Nota de repúdio pela execução de Marielle e Anderson: Quantos ainda precisam morrer?

Nós, do ICJ (Instituto Catarinense de Juventude), vimos por meio deste repudiar a EXECUÇÃO de Marielle Franco e de Anderson Pedro Gomes. Esta execução deles não é peça solta, faz parte de um projeto conservador de sociedade que mata todos os dias os mais pobres, que mata as mulheres, que mata os negros, que não respeita as diferenças, que mata aquelas e aqueles que ousam denunciar as injustiças e exclusões sofridos por milhares. Marielle foi executada por ser mulher, mãe, negra, pobre, militante dos direitos humanos.
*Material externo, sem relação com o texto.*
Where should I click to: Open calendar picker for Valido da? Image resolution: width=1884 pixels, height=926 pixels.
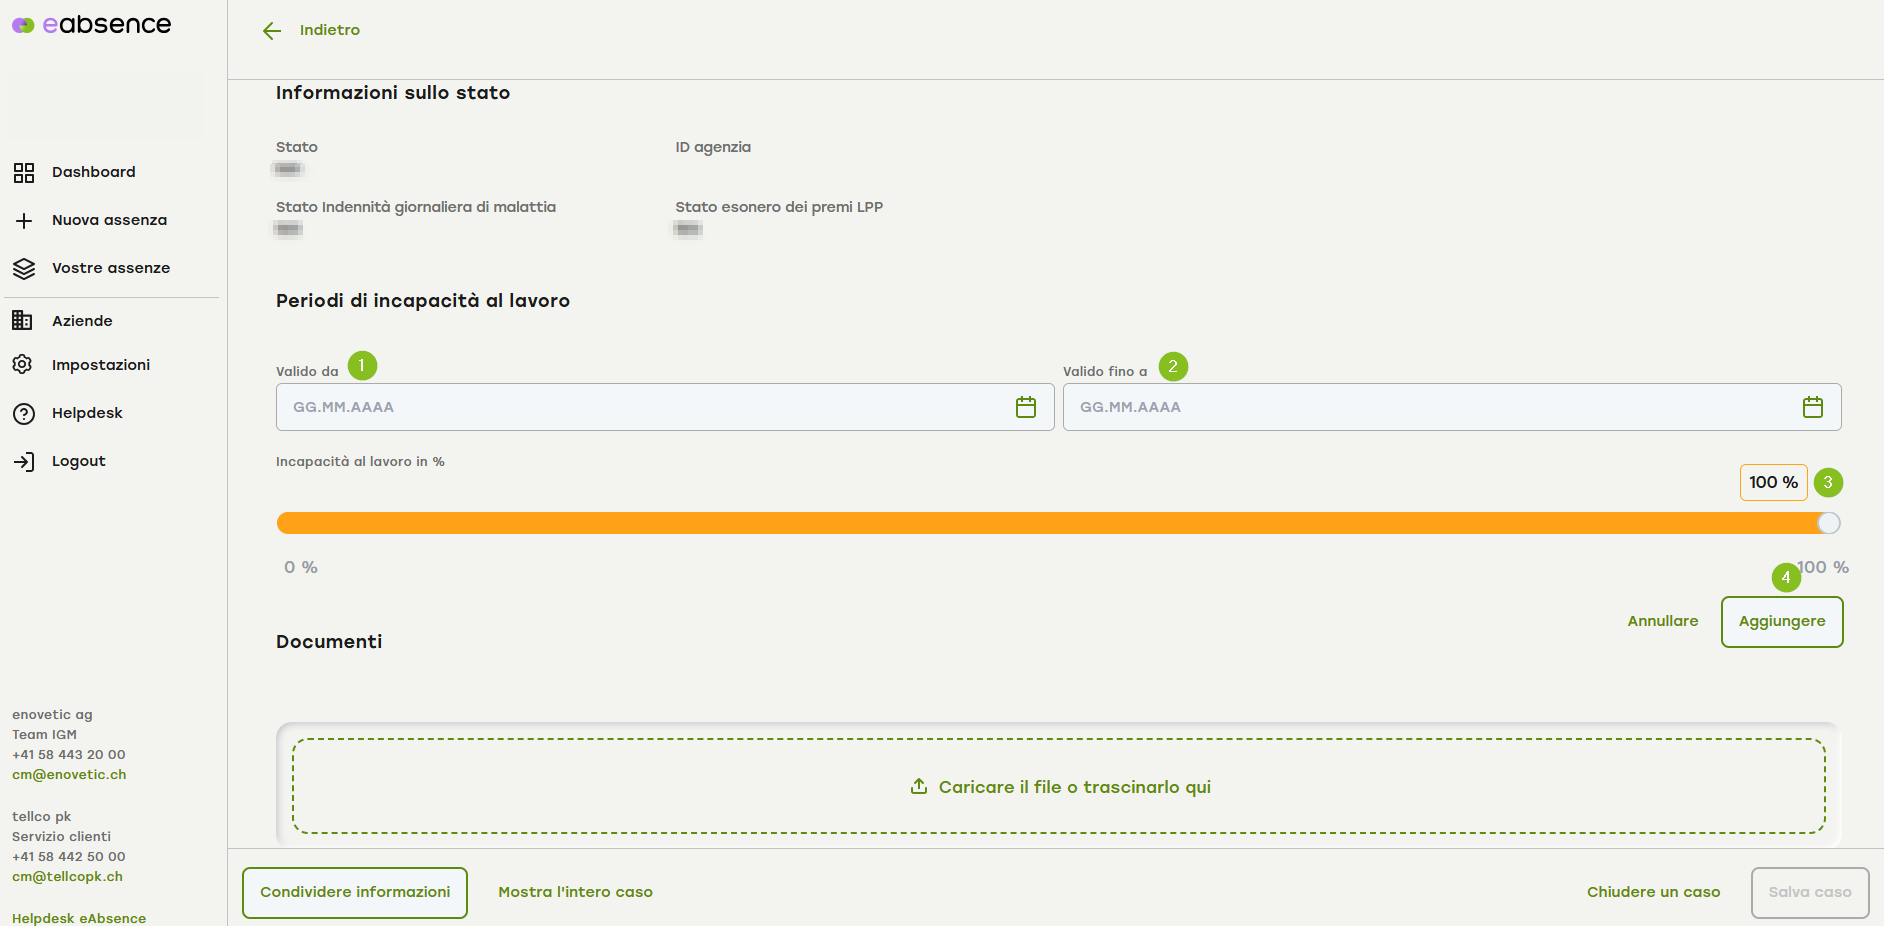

Queremos nos comprometer enquanto ICJ a derrotar o extermínio da juventude negra e pobre e reafirmar nosso compromisso com a defesa da vida da juventude.

Reforçamos nossa posição de fortalecimento das Redes de Defesa e Proteção da Vida das Juventudes. Com isso, ainda em 2018, vamos propor em conjunto com outras entidades um Seminário Estadual com o tema “Juventude e Violência contra a Mulher”, como parte deste compromisso com a Vida juvenil, com a Vida da mulher.

A morte de Marielle é sinal de resistência em uma sociedade que preza pelo individualismo e que se afunda em um projeto conservador, autoritário, patriarcal, machista. É sinal de esperança pois ousam dizer que há possibilidade de mudança, que há sim mulheres e homens que acreditam e lutam por um outro mundo possível. Ousamos dizer, Marielle seu Sangue não foi derramado em vão!